YOUR GOAL ::
Show every line of the material that follows in which the word "agent" occurs.

DATA PROVIDED ::
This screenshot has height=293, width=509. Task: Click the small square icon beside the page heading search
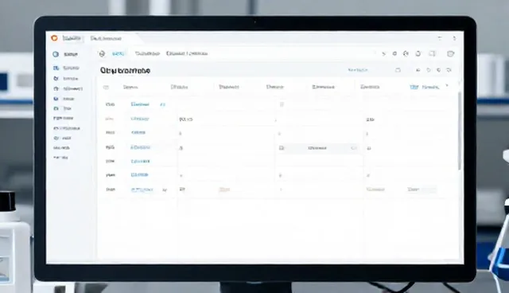[x=398, y=70]
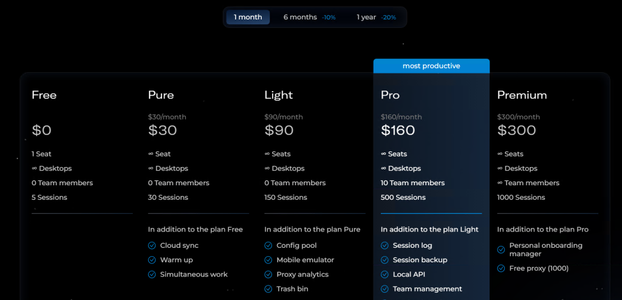Click the Mobile emulator checkmark icon

point(268,260)
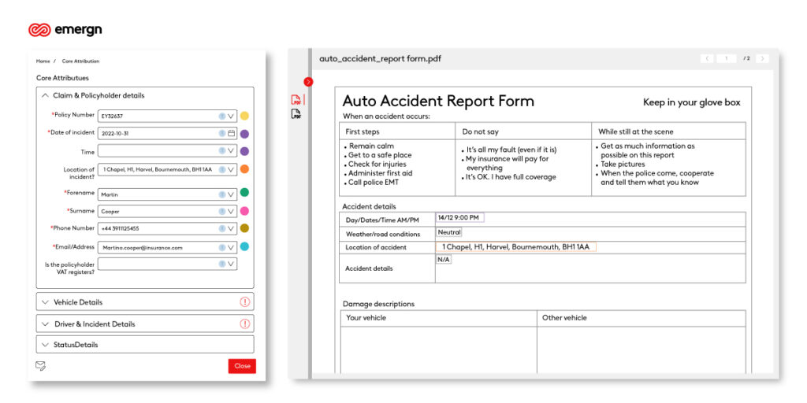
Task: Click the red panel collapse arrow button
Action: coord(308,82)

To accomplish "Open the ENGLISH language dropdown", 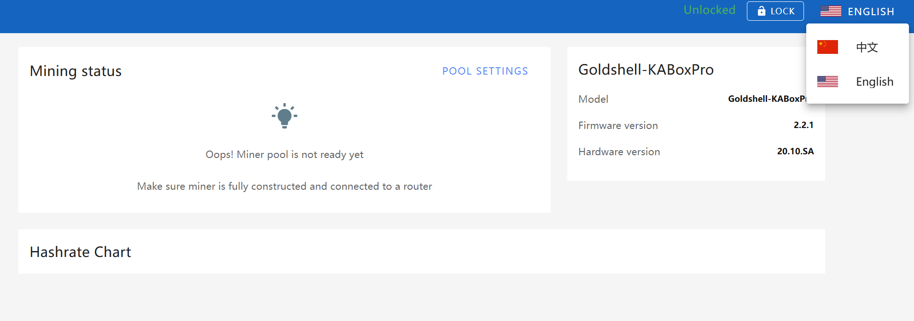I will (857, 11).
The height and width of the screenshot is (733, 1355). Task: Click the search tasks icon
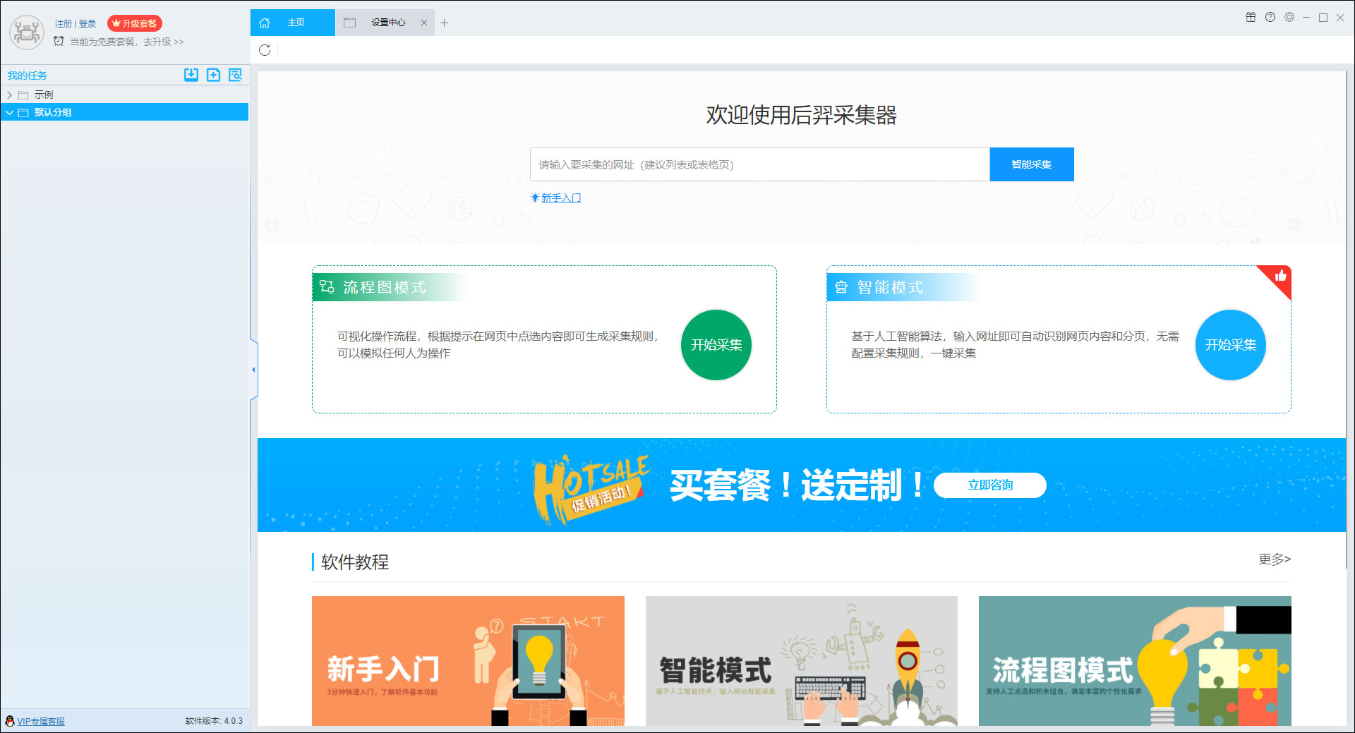[235, 75]
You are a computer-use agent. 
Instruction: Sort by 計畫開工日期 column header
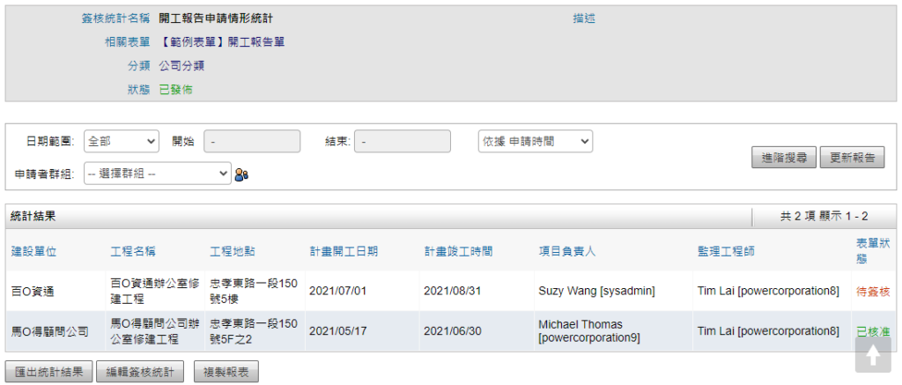(344, 252)
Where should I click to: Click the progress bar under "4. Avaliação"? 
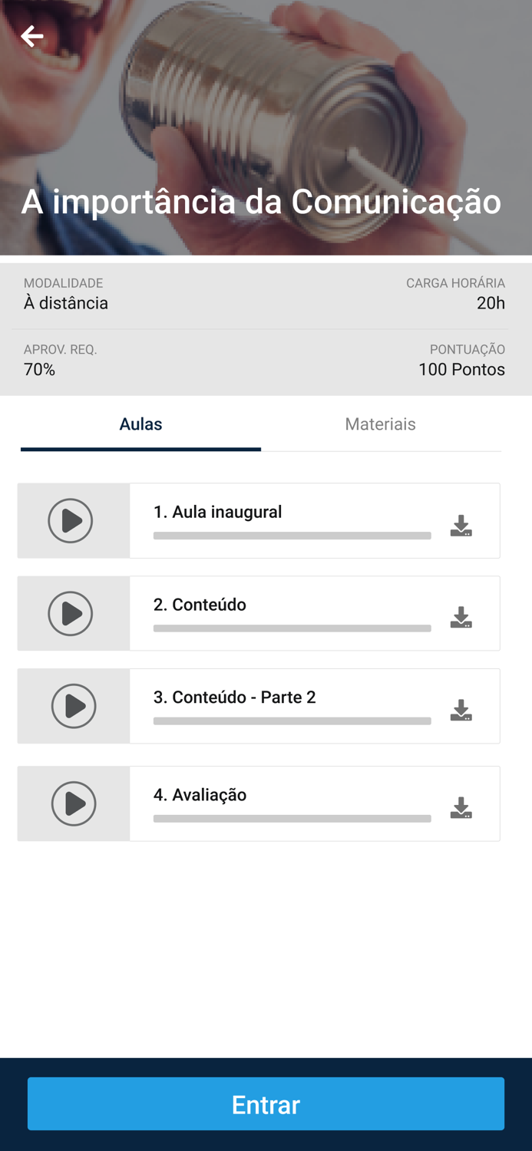[x=292, y=819]
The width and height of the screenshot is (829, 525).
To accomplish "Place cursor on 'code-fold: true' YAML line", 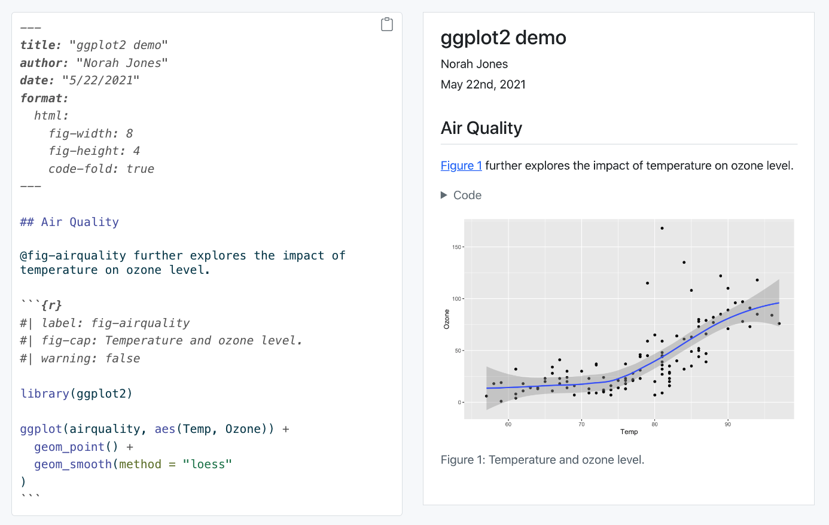I will (x=101, y=169).
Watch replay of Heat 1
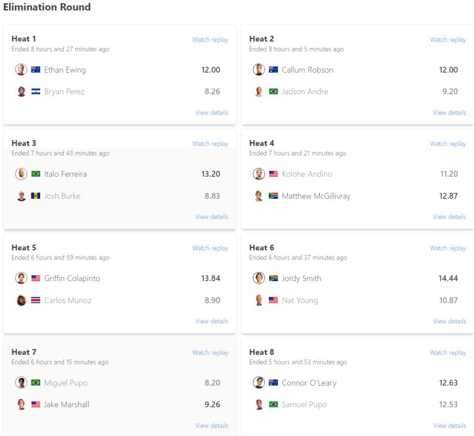Viewport: 474px width, 436px height. [x=210, y=40]
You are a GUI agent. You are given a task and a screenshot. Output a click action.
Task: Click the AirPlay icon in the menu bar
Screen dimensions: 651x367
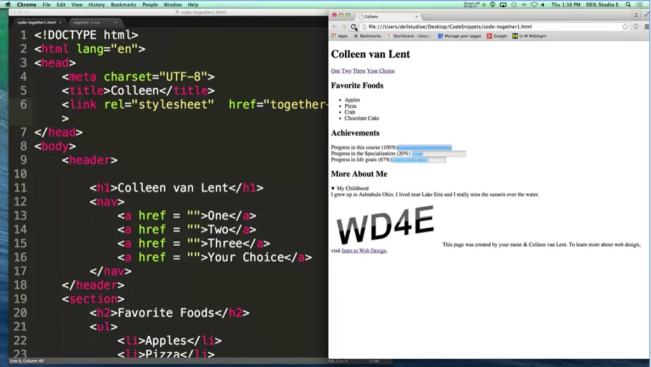pyautogui.click(x=503, y=4)
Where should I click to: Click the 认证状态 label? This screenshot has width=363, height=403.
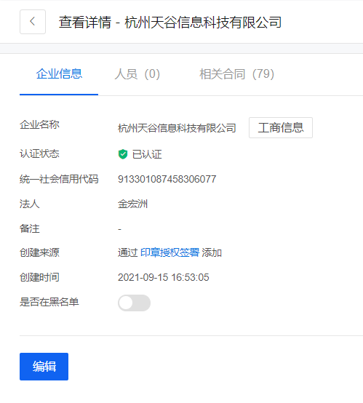click(x=39, y=154)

OUTPUT FOR THIS EXERCISE ::
You are a computer-use agent. 
You are a GUI agent. You are given a task and a screenshot. Output a click action.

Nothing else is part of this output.